Anzumerken ist, dass es selbstverständlich möglich ist, mit dem vorliegenden Sensor nicht nur eine einzige Art von Biopolymeren in einer einzelnen Messreihe zu erfassen. Vielmehr können mehrere makromolekulare Biopolymere gleichzeitig oder auch nacheinander erfasst werden. Dazu können auf der Einheit zum Immobilisieren mehrere Arten von Fängermolekülen, von denen jedes eine (spezifische) Bindungsaffinität für ein bestimmtes zu erfassendes Biopolymer aufweist, gebunden werden und/oder es können mehrere Einheiten zum Immobilisieren eingesetzt werden, wobei an jeder von diesen Einheiten nur eine Art von Fängermolekül gebunden wird.
Das Verfahren zur Herstellung eines Biosensor zum Erfassen von makromolekularen Biopolymeren weist die Schritte auf, dass auf oder in einem Substrat mindestens eine Einheit zum Immobilisieren von makromolekularen Biopolymeren ausgebildet wird, mindestens eine Erfassungseinheit zum Erfassen eines Detektionssignals, mit dem die Existenz makromolekularer Biopolymeren angezeigt wird, ausgebildet wird, und eine mit der Erfassungseinheit gekoppelte Auswerteschaltung für das Signal aufgebracht wird, wobei die Auswerteschaltung mindestens ein Bauelement mit einer halbleitenden Schicht mit einem organischen Material aufweist.
Bei dem Verfahren können sowohl Schichten ausgebildet werden, die aus organischem halbleitenden Material bestehen, als auch Schichten, bei denen ein anorganisches Halbleitermaterial in eine Matrix aus Polymermaterial eingebettet wird.
Bei dem Verfahren ist das Bauelement der Erfassungsschaltung vorzugsweise ein Transistor. Bei diesem bildet die Schicht mit dem halbleitenden Material bevorzugt den Body-Bereich des Transistors.
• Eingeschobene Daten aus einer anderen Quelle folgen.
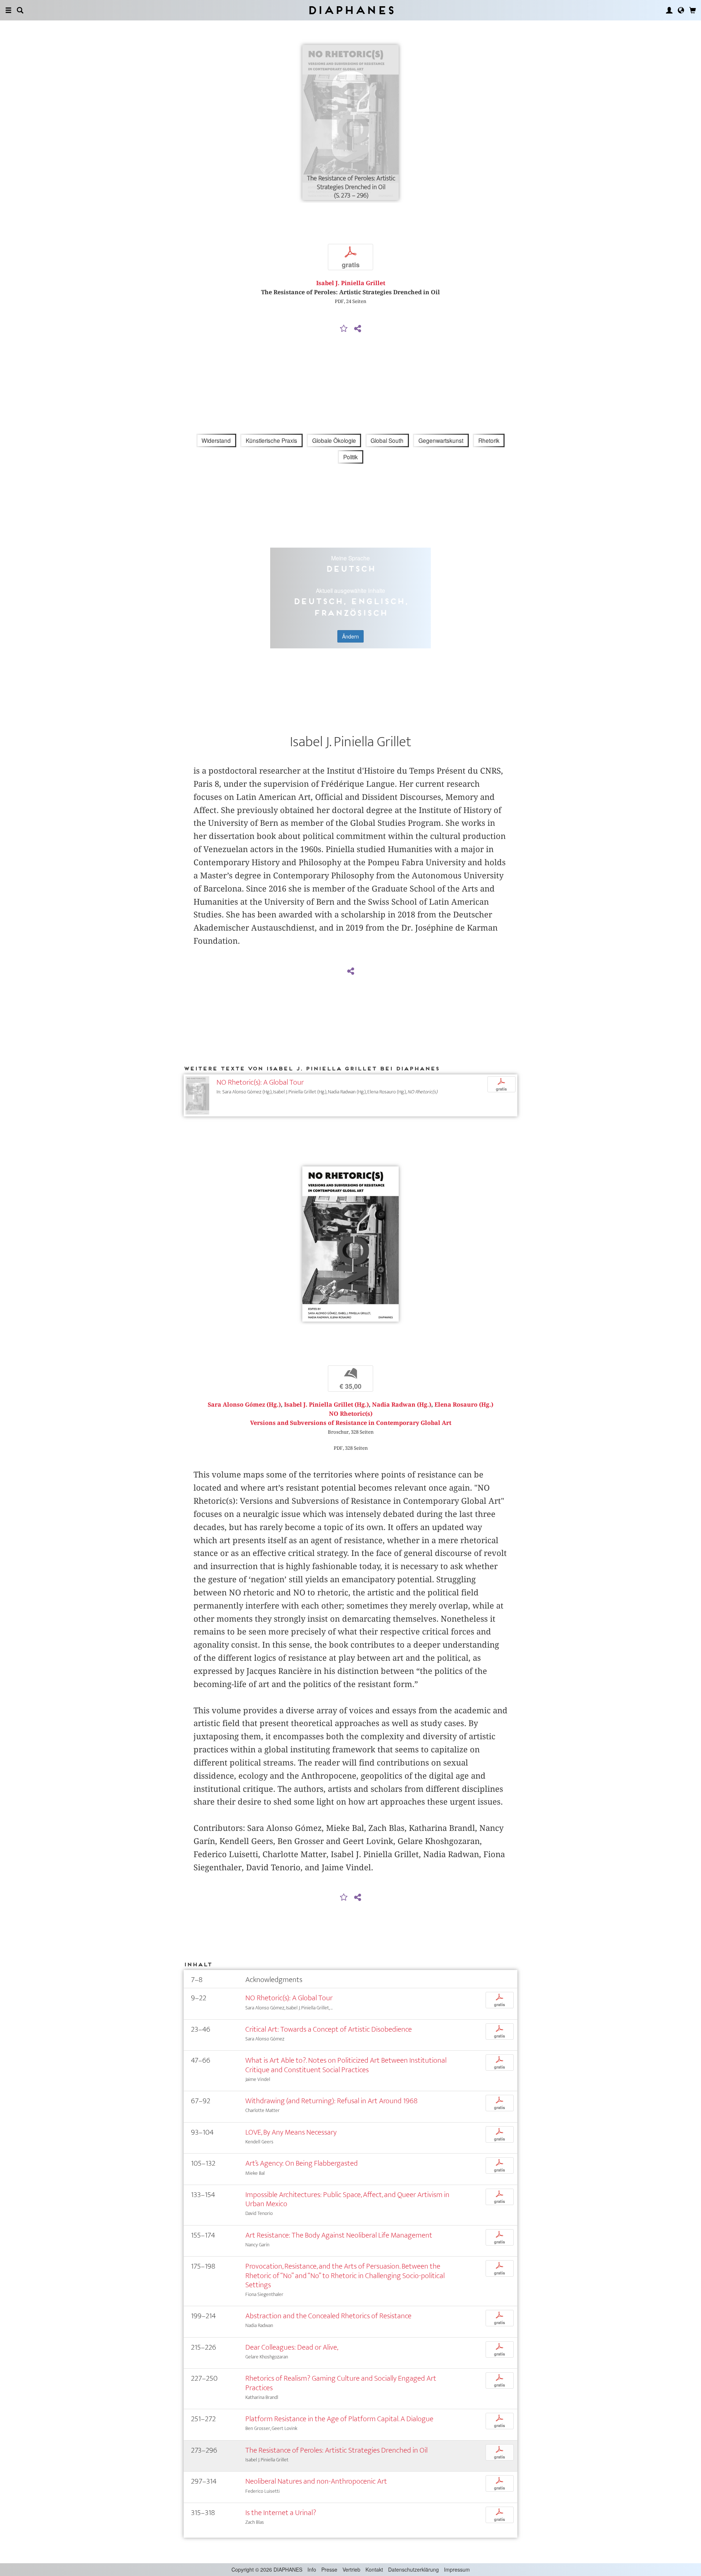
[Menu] (8, 10)
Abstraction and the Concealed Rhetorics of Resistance (328, 2315)
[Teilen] (357, 329)
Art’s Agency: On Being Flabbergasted (301, 2163)
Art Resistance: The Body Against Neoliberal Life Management (338, 2235)
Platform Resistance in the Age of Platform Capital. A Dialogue (339, 2418)
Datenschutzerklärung (413, 2569)
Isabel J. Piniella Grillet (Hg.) (326, 1404)
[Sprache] (681, 10)
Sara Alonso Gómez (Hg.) (244, 1404)
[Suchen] (20, 10)
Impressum (457, 2569)
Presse (329, 2569)
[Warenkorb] (692, 10)
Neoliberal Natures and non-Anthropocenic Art (316, 2481)
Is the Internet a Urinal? (280, 2512)
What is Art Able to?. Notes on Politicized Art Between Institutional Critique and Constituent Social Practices (346, 2065)
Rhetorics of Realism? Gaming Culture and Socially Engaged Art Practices (340, 2383)
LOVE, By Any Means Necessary (291, 2132)
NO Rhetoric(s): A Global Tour (260, 1082)
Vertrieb (351, 2569)
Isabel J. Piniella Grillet (350, 283)
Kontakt (374, 2569)
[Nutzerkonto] (669, 10)
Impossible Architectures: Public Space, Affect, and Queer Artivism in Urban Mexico (347, 2199)
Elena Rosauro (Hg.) (463, 1404)
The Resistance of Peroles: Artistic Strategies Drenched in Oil (336, 2450)
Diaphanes (351, 10)
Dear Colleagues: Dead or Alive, (291, 2347)
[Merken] (344, 329)
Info (311, 2569)
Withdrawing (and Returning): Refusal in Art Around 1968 (331, 2100)
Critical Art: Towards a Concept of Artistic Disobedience (328, 2029)
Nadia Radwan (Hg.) (401, 1404)
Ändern (350, 636)
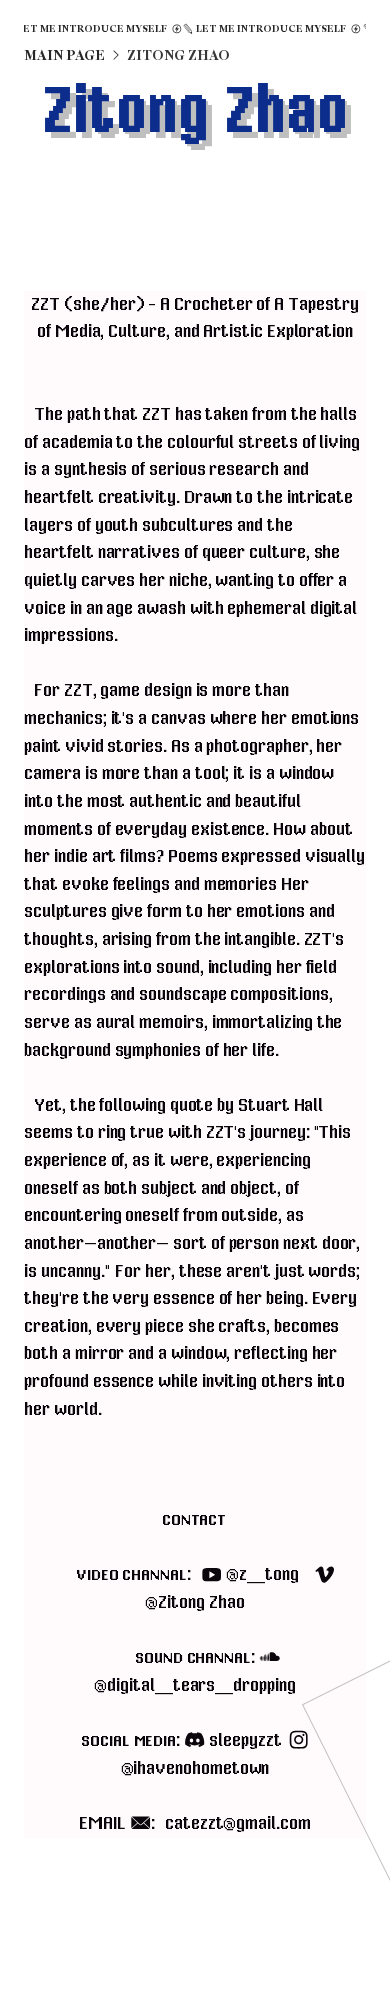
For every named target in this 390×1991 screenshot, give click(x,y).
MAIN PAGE (64, 56)
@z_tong (187, 1574)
Das Verfahren der Erfindung ist vorteilhaft so gestaltet, dass es vollständig mittels Drucktechniken ähnlich dem Tintenstrahldruck durchgeführt wird. Dies ist z. B. der Fall, wenn alle Einheiten (Erfassungseinheiten, Auswerteschaltung etc.) des Biosensors auf organischen Materialien beruhen. Allerdings ist die Verarbeitung von Metallen wie Gold, Nickel z. B. durch Sputtern, Bedampfen oder elektrochemisches Abscheiden problemlos und einfach zu bewerkstelligen und auch mit Drucktechniken vereinbar. Dies führt insgesamt verglichen mit Sensoren auf Basis anorganischer Halbleiter zu einer deutlichen Verringerung der Prozessschritte und der Herstellungskosten, bei weiterhin ausreichenden Leistungsmerkmalen der hier offenbarten Auswerteschaltung und bzw. des Biosensors. Ferner ist es ausreichend, wenn die Metalle in Form einer härtbaren Suspension aufgedruckt werden.
In diesem Zusammenhang sei erläutert, wie beispielsweise mit Hilfe des Tintenstrahldrucks ("Drop-on-Demand-Printing") ein solcher Sensor aufgebaut werden kann.
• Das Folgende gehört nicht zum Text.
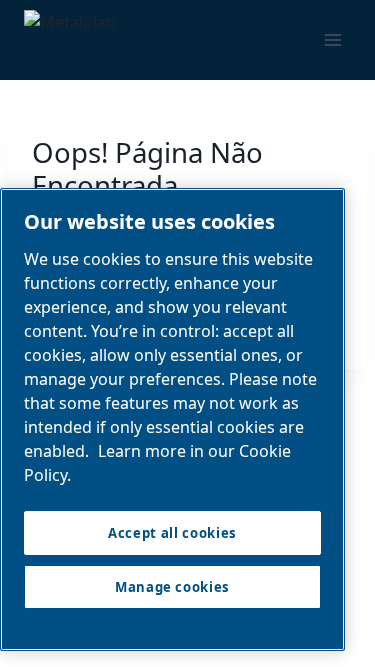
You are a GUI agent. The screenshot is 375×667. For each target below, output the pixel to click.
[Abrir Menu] (332, 40)
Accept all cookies (172, 533)
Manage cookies (172, 587)
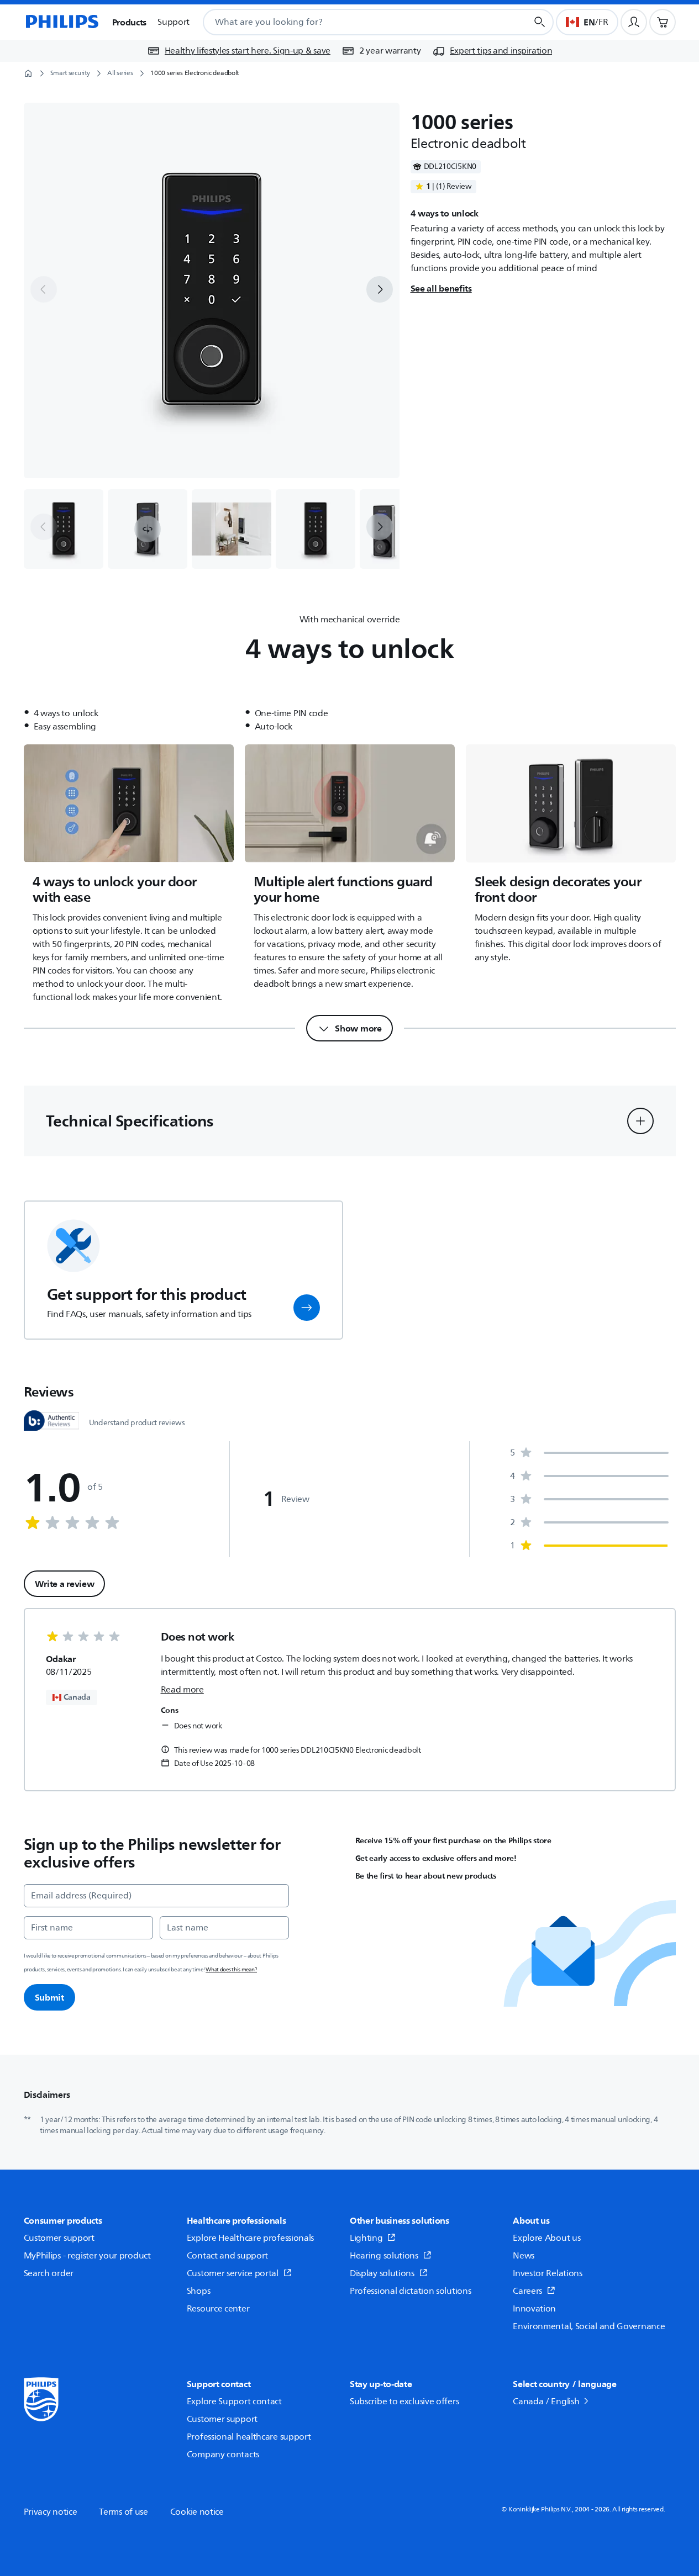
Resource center (218, 2309)
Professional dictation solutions (410, 2291)
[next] (379, 289)
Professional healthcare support (249, 2437)
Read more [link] (182, 1689)
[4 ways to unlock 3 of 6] (231, 529)
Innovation (534, 2309)
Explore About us (546, 2238)
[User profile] (634, 22)
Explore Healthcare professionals (250, 2238)
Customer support (59, 2238)
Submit (49, 1997)
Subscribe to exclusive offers (404, 2401)
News (523, 2256)
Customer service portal (232, 2273)
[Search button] (540, 22)
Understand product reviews (137, 1423)
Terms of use (123, 2512)
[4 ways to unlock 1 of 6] (63, 529)
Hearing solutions (384, 2256)
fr (603, 22)
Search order (48, 2273)
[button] (147, 529)
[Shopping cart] (662, 22)
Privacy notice (50, 2512)
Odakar (61, 1658)
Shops (199, 2291)
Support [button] (173, 22)
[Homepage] (61, 22)
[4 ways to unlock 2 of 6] (147, 529)
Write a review (64, 1583)
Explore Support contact (234, 2401)
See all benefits (441, 288)
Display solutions (382, 2273)
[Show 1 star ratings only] (589, 1546)
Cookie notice (197, 2512)
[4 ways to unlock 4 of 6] (315, 529)
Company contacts (223, 2454)
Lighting (366, 2238)
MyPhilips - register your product (87, 2256)
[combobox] (352, 22)
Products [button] (129, 22)
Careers (527, 2291)
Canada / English (546, 2401)
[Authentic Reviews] (51, 1420)
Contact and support (227, 2256)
Die Gatestrukturen (102) (vgl. Fig. 1) werden hergestellt, indem man eine kolloidale Palladiumstarterlösung auf ein Polyethylennaphthalatsubstrat an diejenigen Stellen druckt, an denen später die Gatestrukturen ausgebildet sein sollen. Nach diesem Druckvorgang werden die aufgedruckten Palladiumkeime mit Nickel stromlos bis auf die gewünschte Schichtdicke verstärkt (ca. 10-50 nm). Das Gatedielektrikum (103) kann anschließend direkt aufgedruckt werden. Beispielsweise eignet sich hierfür eine Lösung von Poly(-4- hydroxystyrol) in Ethanol. Über eine Palladiumsuspension (Partikelgröße 1 µm) in Polystyrol werden Source- (104) und Drain (105) -Kontakte ausgebildet. Der organische Halbleiter (106) kann anschließend vollflächig ausgebildet werden. Wenn die einzelnen Transistoren einen genügend großen Abstand voneinander besitzen, braucht diese Schicht nicht strukturiert zu werden (z. B. Pentazen durch Verdampfen). Eine weitere Goldelektrode für die Immobilisierung der Nukleotide kann im Anschluss durch eine Schattenmaske abgeschieden werden.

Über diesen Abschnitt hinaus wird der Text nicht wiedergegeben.